(Items from a data source)

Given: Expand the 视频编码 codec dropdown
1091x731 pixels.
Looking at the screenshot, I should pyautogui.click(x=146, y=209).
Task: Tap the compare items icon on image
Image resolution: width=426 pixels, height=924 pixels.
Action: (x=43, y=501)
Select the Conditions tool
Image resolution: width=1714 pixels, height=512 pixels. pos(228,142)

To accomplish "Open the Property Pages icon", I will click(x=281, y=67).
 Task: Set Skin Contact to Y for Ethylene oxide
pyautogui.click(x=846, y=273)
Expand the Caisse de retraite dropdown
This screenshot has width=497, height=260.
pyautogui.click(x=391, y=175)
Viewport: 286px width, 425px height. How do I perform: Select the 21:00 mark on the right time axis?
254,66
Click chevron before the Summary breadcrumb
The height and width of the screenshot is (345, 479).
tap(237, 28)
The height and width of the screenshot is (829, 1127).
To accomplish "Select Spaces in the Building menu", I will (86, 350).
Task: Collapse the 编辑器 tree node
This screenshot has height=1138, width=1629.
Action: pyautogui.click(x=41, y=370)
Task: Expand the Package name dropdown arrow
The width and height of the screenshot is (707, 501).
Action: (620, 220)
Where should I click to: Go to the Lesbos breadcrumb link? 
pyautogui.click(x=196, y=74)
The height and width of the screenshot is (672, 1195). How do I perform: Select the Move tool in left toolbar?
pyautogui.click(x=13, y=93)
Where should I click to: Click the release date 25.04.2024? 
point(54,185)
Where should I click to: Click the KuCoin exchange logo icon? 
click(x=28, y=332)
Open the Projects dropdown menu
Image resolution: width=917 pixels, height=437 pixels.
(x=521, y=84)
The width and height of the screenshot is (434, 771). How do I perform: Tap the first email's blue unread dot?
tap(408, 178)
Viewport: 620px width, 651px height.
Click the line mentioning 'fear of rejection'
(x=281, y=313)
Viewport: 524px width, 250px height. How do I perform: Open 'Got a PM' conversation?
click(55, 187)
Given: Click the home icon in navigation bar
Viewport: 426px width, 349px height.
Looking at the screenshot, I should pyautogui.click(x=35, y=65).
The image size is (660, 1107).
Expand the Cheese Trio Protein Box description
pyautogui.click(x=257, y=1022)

About this task:
Give back the lines above exactly, from the one with "The height and width of the screenshot is (672, 1195)." through the last line.

Finished task:
The height and width of the screenshot is (672, 1195). How do I perform: Select the Move tool in left toolbar?
pyautogui.click(x=13, y=93)
Where should I click to: Click the release date 25.04.2024? 
point(54,185)
Where should I click to: Click the KuCoin exchange logo icon? 
click(x=28, y=332)
Open the Projects dropdown menu
Image resolution: width=917 pixels, height=437 pixels.
(x=521, y=84)
The width and height of the screenshot is (434, 771). How do I perform: Tap the first email's blue unread dot?
tap(408, 178)
Viewport: 620px width, 651px height.
Click the line mentioning 'fear of rejection'
(x=281, y=313)
Viewport: 524px width, 250px height. How do I perform: Open 'Got a PM' conversation?
click(55, 187)
Given: Click the home icon in navigation bar
Viewport: 426px width, 349px height.
Looking at the screenshot, I should pyautogui.click(x=35, y=65).
The image size is (660, 1107).
Expand the Cheese Trio Protein Box description
pyautogui.click(x=257, y=1022)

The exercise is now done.